进忠跨进浴桶,一转身便把容雅也抱了进去。入了水,容雅就往进忠身上蹭。不必进忠动手,她自己便解了小衣。
柔嫩的娇软和滑腻的肌肤贴在身上,进忠一瞬间热血沸腾。
可他却按住容雅的腰,深吸了几口气,压下身体的燥热。
他低头亲吻着容雅的头发,轻声说道。“心肝儿,这两日就是你的月信,和我一起泡泡热水,也能叫你的腹痛轻些。”
容雅却笑着伸出手臂,搂住进忠的脖子,两具身子越发的贴近紧了些。
“良宵苦短呀,进忠哥哥。我又吃了这么久的药,身子早就好了不少。每每月信前几日你便顾着我的身子不敢碰我,月信又要七八日不能碰我。
如此一来,每月里倒有半月叫我旷着。”
容雅说到这儿,一歪头靠在了进忠的胸口,用额头去蹭进忠的脖子,一只手却探入水中。
顿时进忠的呼吸一颤。
容雅瞧他乱了呼吸,便勾着嘴角抬起头,朝着他的脖颈轻轻吹了口气。
瞬间,一片酥麻钻进心里,扣着容雅纤腰的手骤然收紧。
进忠轻笑着低头说道。“妖精,你怕不是要吸了我的精血去?”
慧儿坐在自己屋里,越想下午的事儿越生气。当年为了给弟弟治病,她那不靠谱的爹娘把年仅11岁的她卖到行宫里。
那时她年龄不够,人家不要,她爹娘跪在人家跟前哭求耍赖,又主动降了银子,好歹把自己送了进来。
这些年的月例银子,她一个铜板不少的都送回家中。三年下来,靠着这些银子,家里也置办下来两亩田。
弟弟身体好了,家里日子也缓过来了,他们倒是又把自己转手一卖还想再赚一笔。
3年前爹娘把她卖了30两银子,这三年间她又陆陆续续拿出去四十两,七十两的银子足够买几个她了。
当初卖进行宫,好歹还有条活路,若是她当真去了那刘家,怕是要不了几日,要被那刘癞子给搓磨死。
她可不是那任由旁人搓圆搓扁的面团儿,若是到最后实在没了退路,她宁可鱼死网破。
想到这儿,慧儿抿了抿嘴唇,她回头看向一墙之隔的张卓的屋子。
今儿他回来的晚,这时候想必还在沐浴。
若说一开始慧儿只喜欢张卓的那张脸还有高挑的身材。可相处了几日,慧儿对他的喜欢,倒有几番真心实意。

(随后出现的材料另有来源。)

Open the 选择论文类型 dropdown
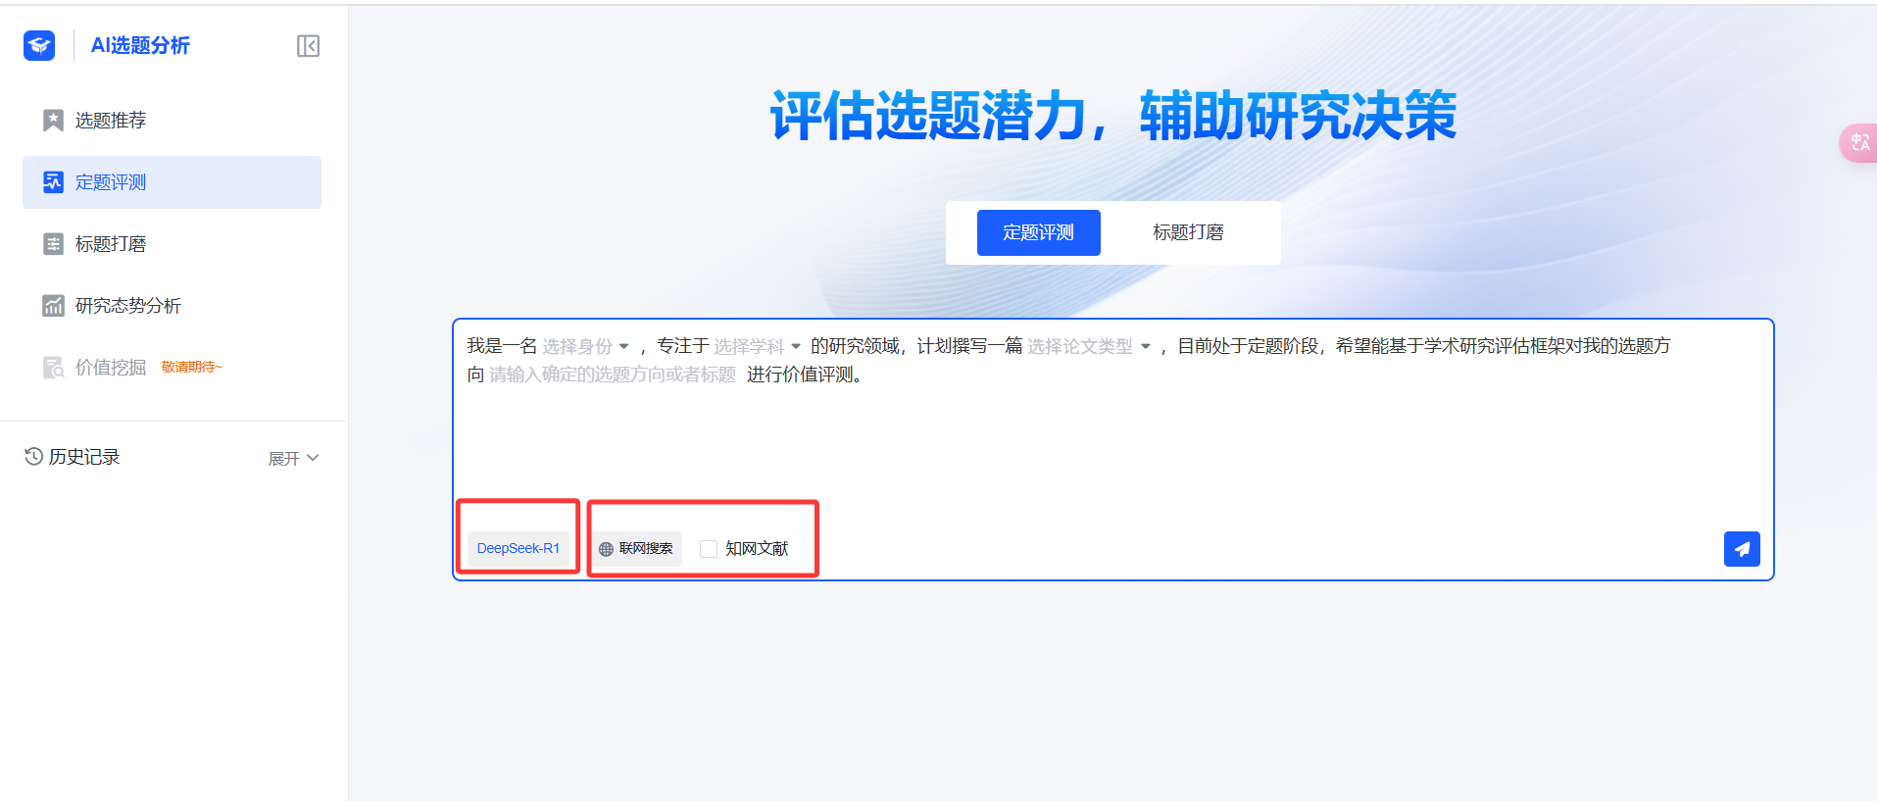tap(1088, 346)
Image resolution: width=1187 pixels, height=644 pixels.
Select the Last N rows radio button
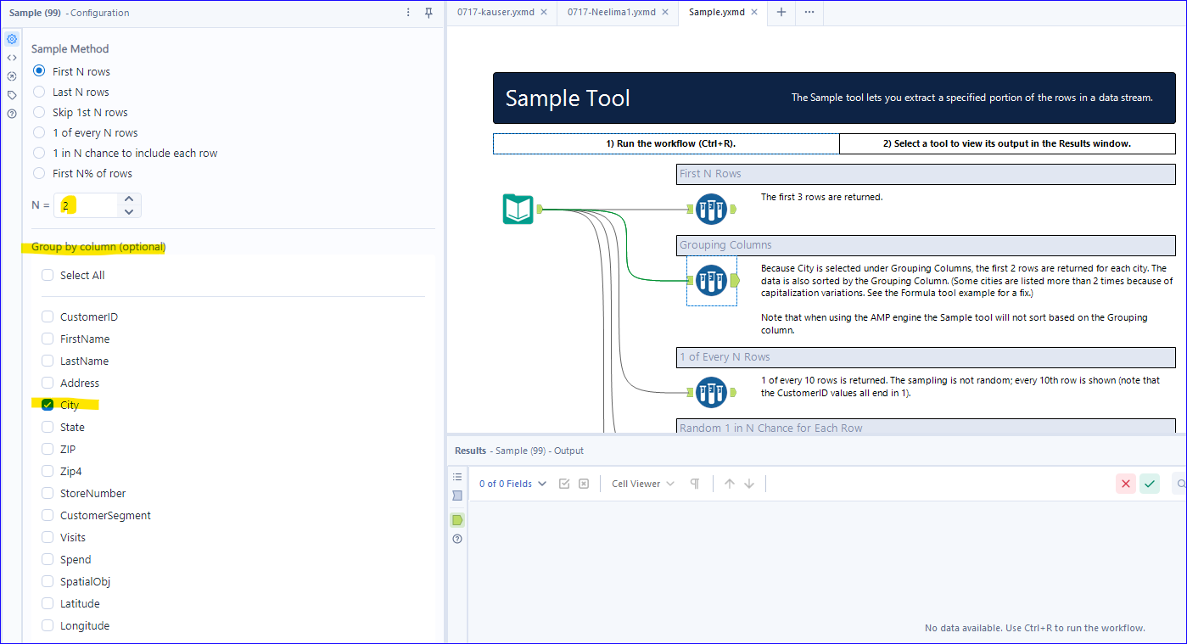tap(38, 92)
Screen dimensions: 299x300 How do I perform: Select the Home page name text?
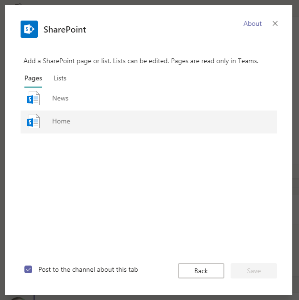click(x=61, y=121)
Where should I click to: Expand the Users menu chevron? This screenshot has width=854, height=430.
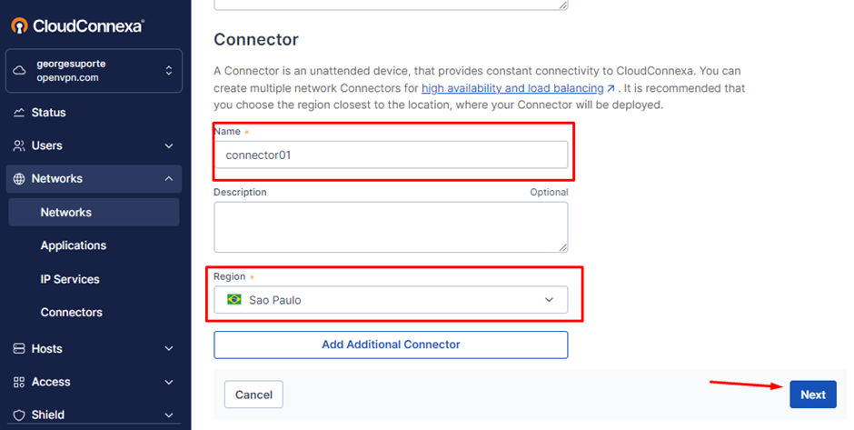(x=169, y=145)
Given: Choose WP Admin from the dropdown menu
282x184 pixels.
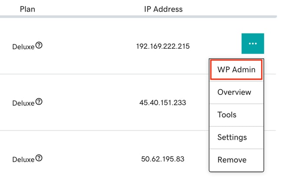Looking at the screenshot, I should 236,70.
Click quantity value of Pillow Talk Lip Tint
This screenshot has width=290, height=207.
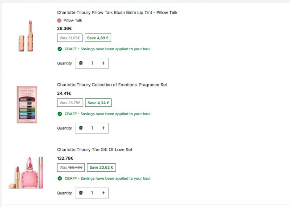pos(92,63)
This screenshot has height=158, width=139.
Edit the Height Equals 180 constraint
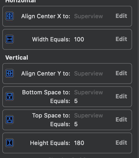click(121, 143)
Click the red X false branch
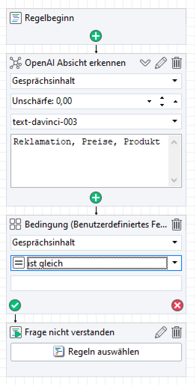195x385 pixels. (177, 305)
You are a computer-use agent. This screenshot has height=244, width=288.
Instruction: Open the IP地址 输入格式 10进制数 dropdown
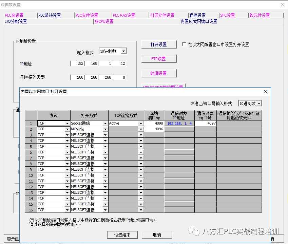[x=123, y=51]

只是慧儿心里知道,从皇城来的人从不把行宫的人带回去,自己就算喜欢也是白废,终求不了一个长久。
若是没有这刘家的婚事,她倒还能为自己打算打算。可眼瞅着自己没了活路,哪里还想着长久的事儿。
既然她喜欢张卓,倒不如趁着这几日把人吃到嘴里,这辈子也算尝到了男人的滋味儿。
等他们回了皇城,若那刘家真敢闹上来,自己便豁出命去,也绝不嫁进刘家受那份儿活罪。
既然打定了主意,慧儿咬着牙站起身,她把头上的钗环发髻全拆开,又把身上的袍子脱了下来。
只穿了亵衣亵裤,在外面套了件儿薄纱罩衫,便出了门儿。